▶ [AIM] Copy the rows below from the line with "Locate an element on the screen. Image resolution: width=331" up to and including the line with "Image resolution: width=892", substituting "px" for "pixels" and leaving everything else unchanged.

▶ [RECORDS FOR THE TASK]
Start

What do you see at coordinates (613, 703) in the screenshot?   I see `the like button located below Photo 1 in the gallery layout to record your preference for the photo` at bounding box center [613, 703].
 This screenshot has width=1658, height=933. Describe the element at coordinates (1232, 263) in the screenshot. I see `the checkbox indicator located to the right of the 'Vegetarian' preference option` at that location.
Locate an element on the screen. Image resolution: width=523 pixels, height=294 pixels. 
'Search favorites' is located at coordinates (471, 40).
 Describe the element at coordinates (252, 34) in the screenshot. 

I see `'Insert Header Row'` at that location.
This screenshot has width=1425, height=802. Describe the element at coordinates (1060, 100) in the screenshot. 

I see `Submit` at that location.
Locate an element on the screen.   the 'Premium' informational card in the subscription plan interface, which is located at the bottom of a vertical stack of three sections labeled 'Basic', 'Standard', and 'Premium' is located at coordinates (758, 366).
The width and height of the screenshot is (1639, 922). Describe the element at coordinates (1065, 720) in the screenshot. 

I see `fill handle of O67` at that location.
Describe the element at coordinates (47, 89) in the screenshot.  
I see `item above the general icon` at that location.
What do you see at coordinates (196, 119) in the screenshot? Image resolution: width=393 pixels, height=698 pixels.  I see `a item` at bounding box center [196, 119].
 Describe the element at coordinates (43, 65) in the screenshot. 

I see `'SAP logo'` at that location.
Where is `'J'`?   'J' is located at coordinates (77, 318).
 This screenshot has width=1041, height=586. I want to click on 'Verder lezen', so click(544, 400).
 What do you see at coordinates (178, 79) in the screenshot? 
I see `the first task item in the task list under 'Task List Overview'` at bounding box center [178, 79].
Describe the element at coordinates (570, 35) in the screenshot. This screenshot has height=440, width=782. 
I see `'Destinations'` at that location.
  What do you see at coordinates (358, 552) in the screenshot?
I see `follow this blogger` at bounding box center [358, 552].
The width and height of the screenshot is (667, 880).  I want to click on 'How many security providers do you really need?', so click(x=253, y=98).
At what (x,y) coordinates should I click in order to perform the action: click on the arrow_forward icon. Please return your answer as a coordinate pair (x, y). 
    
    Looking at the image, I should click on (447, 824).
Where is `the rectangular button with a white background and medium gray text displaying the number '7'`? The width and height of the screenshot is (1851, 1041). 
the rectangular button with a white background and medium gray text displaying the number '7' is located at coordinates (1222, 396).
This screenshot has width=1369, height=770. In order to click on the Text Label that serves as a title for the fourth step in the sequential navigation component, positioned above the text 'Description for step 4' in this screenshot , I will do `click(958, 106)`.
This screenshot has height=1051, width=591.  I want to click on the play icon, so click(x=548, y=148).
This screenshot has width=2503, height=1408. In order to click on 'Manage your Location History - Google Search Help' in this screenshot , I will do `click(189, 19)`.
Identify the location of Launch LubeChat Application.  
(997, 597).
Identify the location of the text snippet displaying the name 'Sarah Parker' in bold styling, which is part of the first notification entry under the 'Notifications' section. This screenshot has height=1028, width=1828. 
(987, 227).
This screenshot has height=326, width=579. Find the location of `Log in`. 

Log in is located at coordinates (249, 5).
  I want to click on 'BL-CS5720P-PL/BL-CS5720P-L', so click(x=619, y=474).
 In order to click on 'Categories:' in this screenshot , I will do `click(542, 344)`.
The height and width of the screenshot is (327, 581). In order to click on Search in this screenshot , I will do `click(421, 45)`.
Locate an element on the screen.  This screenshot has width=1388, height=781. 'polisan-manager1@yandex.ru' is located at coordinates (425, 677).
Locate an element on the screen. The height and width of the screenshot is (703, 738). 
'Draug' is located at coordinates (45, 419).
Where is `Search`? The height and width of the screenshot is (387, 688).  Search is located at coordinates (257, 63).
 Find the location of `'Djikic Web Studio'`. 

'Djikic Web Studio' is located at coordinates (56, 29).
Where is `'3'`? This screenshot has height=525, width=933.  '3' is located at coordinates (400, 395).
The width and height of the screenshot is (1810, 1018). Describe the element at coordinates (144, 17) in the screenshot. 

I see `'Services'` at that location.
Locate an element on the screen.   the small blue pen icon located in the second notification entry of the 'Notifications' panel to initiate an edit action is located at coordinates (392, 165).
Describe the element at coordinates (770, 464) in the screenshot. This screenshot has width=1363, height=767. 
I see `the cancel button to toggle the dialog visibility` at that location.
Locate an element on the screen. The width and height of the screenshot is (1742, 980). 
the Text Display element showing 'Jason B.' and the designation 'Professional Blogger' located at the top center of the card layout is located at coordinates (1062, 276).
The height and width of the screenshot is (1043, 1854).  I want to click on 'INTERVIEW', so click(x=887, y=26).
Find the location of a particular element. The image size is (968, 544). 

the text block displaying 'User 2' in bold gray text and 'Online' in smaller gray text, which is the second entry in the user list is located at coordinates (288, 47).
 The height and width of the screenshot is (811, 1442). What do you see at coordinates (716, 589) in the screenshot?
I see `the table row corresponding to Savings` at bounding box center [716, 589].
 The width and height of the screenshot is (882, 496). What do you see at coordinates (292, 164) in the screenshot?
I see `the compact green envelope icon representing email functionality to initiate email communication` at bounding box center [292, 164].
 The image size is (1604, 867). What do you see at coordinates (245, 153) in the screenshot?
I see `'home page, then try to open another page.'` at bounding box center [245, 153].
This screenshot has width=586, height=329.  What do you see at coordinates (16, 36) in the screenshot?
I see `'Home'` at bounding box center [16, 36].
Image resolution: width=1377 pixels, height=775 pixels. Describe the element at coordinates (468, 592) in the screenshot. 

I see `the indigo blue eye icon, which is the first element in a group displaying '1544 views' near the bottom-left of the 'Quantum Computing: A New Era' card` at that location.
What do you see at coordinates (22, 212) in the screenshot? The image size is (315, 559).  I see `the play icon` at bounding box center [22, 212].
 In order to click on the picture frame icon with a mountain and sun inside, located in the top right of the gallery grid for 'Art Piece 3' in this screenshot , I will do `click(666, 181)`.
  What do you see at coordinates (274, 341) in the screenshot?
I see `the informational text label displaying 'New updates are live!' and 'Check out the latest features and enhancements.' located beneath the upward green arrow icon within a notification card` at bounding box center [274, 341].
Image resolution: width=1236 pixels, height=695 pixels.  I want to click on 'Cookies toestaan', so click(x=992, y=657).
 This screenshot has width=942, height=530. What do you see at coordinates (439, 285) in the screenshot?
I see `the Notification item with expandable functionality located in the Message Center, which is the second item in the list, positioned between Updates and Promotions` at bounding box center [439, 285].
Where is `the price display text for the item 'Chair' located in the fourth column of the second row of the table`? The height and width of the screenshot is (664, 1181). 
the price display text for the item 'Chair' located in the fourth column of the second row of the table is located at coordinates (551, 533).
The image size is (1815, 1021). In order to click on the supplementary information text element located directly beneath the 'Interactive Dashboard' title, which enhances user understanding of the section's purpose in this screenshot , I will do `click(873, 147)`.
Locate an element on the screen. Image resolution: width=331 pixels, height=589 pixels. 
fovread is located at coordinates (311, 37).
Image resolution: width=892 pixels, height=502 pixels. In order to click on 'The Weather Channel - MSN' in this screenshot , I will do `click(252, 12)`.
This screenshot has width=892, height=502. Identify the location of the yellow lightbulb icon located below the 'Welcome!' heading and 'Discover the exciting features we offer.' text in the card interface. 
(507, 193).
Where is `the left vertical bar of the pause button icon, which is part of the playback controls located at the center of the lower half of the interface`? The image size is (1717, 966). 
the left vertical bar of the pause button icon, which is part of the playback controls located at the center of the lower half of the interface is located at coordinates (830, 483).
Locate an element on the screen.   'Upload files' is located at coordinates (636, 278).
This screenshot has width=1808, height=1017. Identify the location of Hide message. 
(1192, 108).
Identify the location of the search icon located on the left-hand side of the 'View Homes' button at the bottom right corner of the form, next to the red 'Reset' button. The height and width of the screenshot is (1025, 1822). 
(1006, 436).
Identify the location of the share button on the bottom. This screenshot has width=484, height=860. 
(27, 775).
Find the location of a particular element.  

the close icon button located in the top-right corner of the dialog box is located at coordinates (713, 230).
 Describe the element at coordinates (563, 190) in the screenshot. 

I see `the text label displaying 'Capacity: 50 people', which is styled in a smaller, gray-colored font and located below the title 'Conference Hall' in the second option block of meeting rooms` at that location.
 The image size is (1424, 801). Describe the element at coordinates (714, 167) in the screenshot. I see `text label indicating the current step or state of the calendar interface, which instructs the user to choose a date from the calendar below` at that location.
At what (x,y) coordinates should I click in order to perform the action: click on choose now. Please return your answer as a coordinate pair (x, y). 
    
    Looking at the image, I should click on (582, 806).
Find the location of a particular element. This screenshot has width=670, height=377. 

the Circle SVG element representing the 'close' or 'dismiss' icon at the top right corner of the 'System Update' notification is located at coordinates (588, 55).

End

▶ [FINAL RESULT]
Locate an element on the screen. Image resolution: width=331 px, height=589 px. 
fovread is located at coordinates (311, 37).
Image resolution: width=892 px, height=502 px. In order to click on 'The Weather Channel - MSN' in this screenshot , I will do `click(252, 12)`.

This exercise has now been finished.